Donna asintió y tomó nota.

—¿Margaret? —preguntó Donna sonando casi tímida.

Ella la miró brevemente y aprobó con la mano.

—Sí, perfecto —agregó—. Estaba a punto de sugerir un artículo similar. Esa idea estará bien.

—Excelente —dijo Donna; anotando otra vez, y recapituló rápidamente—: Entonces una página extra para modas, una para famosos y dos para columnas. ¿Todas estáis de acuerdo?

Un coro de «está bien» le contestó. Margaret se abstuvo porque no necesitaba dar su aprobación con las masas. Tanya se quedó callada porque creía que era demasiado buena para hablar al unísono con alguien.

Pasamos el resto de la reunión estableciendo y confirmando las asignaciones para septiembre. La mayoría de los artículos ya estaban asignados o a medio trabajar. Todos nuestros trabajadores free lance,a lo largo del país, ya estaban ocupados pergeñando.

«Diez formas de encontrar al hombre de tus sueños», «Quince formas de saber si su amor es verdadero» y «Diez formas de obtener el ascenso que mereces» (aunque confiaba en que las respuestas a esas preguntas podían encontrarse en los archivos de Mod). Las Trillizas estaban ocupadas poniendo los toques finales al guardarropa que llevarían para sus modelos en Venecia.

A lo largo del mes siguiente tenía que encontrar cinco propuestas para el artículo de portada de famosos de noviembre, actualizar mi artículo sobre Julia Stiles para septiembre, encontrar y entrevistar a una joven promesa para la nueva sección de entrevistas e incluir una excusa para hablar de la nueva película de Julia Stiles, que se estrenaría durante el fin de semana del Día del Trabajo. Además tenía que terminar dos páginas con declaraciones de famosos sobre lo que comían para cenar (idea de Margaret) y otra sobre sus secretos para encontrar al amor duradero.

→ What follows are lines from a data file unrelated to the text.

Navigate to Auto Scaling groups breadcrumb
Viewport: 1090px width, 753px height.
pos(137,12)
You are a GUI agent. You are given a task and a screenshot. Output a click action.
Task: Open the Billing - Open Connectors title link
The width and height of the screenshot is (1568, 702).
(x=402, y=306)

Lamentablemente, muchas de nuestras lectoras seguirían ciegamente el consejo de sus estrellas favoritas, muchas de las cuales hacían malabarismos con sus precarios matrimonios a causa de sus ligues. Nadie imaginaba que el consejo sobre «cómo hacer durar tu matrimonio» procedía de una actriz de televisión que había pasado por tres divorcios a los treinta y dos años. Nadie dudaba en aceptar consejos sobre tonificación muscular por parte de una diosa de treinta y cuatro años cuyo cuerpo era un homenaje a lo que el mejor cirujano plástico del mundo occidental podía ofrecer (sin importar que ella hubiera puesto nunca un pie en el gimnasio). Todas aceptaban sin más los consejos políticos de un disc-jockey de la MTV que se había quedado sin habla cuando Jay Leno le había preguntado por el nombre del vicepresidente de Estados Unidos.

Hablamos de los ciegos guiando a los ciegos.

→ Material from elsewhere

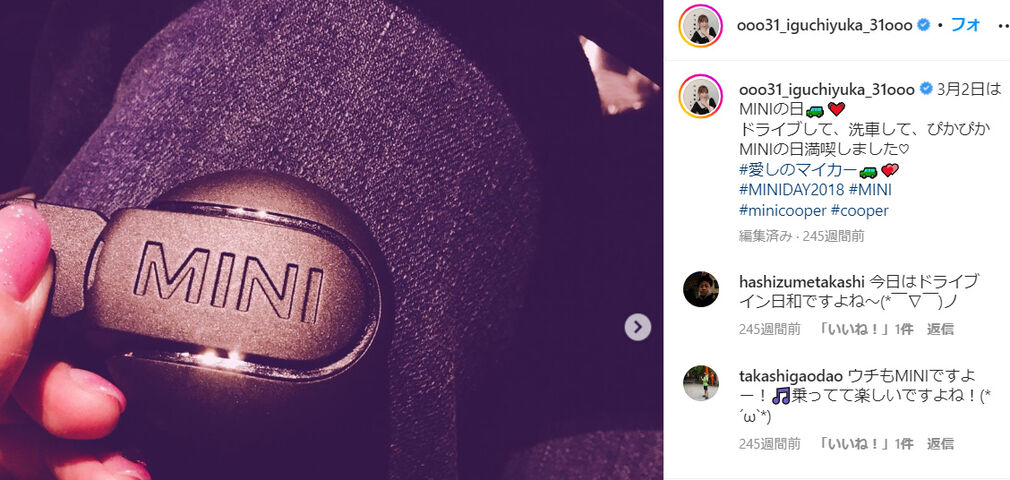Open the three-dots more options menu

point(1002,26)
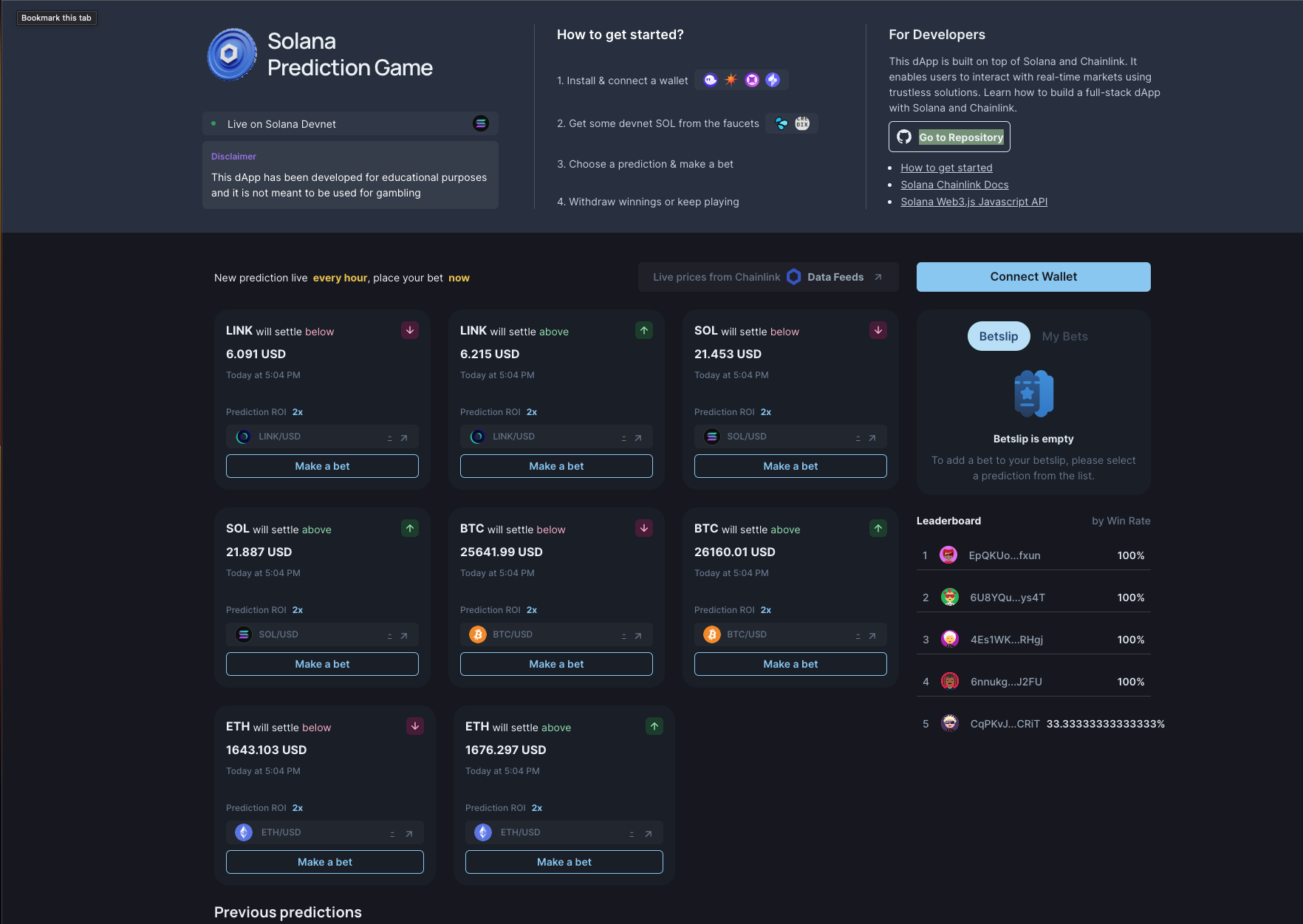Click the purple square wallet icon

Cuando la reunión terminó faltaban tres minutos para el mediodía. Me levanté sintiéndome aliviada de tener una pila de trabajo que me distrajera y agradecida de que en la última hora sólo había pensado en Edward Cullen una vez. Está bien, puede que dos. Pero la segunda no contaba. Donna había hablado de él. Y no era que me preocupara. Era ridículo que eso me preocupara.